Omar, le chef qui nourrit la liberté
Ce jeudi-là, Omar Enrique Berdugo Cabeza est arrivé à la réserve les mains pleines et la journée devant lui. Il a préparé les plateaux avec soin : papaye, pastèque, goyave, graines de tournesol et cacahuètes, le tout disposé sous la chaleur collante des Caraïbes colombiennes. Les guacamayas bleues et jaunes — Ara ararauna — sont arrivées épuisées, comme si le vol autour de la réserve leur avait fait payer le prix du milieu du jour. Omar leur a apporté de l'eau, et alors l'arbre a retrouvé sa voix.
Après le repas, il a remarqué quelque chose qui l'a fait s'arrêter : cinq couples s'accouplant entre les branches. Un comportement qui, chez cette espèce, indique que les liens sont devenus sérieux — et que la réserve devra leur répondre avec des nids. Tout en gravant cela dans sa mémoire, il a cueilli des prunes sauvages aux alentours pour les apporter à celles qui sont encore en cours de réhabilitation, afin qu'elles apprennent à reconnaître, avec le temps, les saveurs que la forêt leur a gardées en secret.

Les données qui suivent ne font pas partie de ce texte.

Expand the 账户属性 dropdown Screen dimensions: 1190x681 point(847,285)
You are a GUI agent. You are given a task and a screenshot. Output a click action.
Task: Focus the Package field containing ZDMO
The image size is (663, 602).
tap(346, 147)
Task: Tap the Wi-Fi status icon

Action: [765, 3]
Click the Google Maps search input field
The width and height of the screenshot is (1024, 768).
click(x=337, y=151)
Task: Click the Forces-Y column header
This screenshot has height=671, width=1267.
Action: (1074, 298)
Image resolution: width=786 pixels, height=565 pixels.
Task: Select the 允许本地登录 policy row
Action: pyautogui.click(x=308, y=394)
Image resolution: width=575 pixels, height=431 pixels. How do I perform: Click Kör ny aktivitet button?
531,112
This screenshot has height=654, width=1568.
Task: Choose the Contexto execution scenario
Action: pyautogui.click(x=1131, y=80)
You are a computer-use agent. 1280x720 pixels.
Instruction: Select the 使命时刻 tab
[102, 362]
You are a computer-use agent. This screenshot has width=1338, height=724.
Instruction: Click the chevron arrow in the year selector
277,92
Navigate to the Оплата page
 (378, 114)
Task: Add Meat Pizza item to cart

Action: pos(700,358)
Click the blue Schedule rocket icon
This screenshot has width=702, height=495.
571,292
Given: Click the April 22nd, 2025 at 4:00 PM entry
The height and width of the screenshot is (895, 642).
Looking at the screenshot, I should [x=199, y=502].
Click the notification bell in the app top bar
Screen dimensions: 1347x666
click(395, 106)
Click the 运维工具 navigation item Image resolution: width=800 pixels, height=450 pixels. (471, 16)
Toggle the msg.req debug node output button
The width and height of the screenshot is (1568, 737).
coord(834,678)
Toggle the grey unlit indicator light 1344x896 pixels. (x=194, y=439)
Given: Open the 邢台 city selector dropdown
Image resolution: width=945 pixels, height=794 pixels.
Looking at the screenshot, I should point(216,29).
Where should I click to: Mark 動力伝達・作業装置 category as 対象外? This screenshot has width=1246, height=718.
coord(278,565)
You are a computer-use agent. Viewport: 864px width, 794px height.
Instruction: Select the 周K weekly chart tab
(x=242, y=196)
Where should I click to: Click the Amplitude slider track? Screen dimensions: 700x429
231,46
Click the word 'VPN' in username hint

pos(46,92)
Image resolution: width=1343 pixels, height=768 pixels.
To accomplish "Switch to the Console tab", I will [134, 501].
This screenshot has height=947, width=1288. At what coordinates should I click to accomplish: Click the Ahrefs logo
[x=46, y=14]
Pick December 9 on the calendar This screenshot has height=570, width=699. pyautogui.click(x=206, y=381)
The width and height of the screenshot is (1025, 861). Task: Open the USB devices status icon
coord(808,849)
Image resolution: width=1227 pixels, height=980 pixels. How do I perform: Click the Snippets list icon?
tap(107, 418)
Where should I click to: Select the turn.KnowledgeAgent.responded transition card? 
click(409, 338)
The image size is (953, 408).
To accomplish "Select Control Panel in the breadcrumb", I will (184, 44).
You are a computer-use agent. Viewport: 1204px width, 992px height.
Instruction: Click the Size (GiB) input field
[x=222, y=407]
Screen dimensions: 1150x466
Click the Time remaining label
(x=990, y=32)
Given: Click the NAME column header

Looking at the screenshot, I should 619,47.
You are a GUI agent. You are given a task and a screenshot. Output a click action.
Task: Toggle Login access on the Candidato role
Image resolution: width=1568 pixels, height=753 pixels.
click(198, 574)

À la tombée du soir, quatre ou cinq guacamayas se reposaient dans les branches à l'ombre, se lissant les plumes lentement, indifférentes à la chaleur. Omar les regardait d'en bas. Il avait passé sa journée à être chef, biologiste et voisin d'oiseaux qui ne savent pas encore qu'il pense à eux, même quand ils ne sont plus là.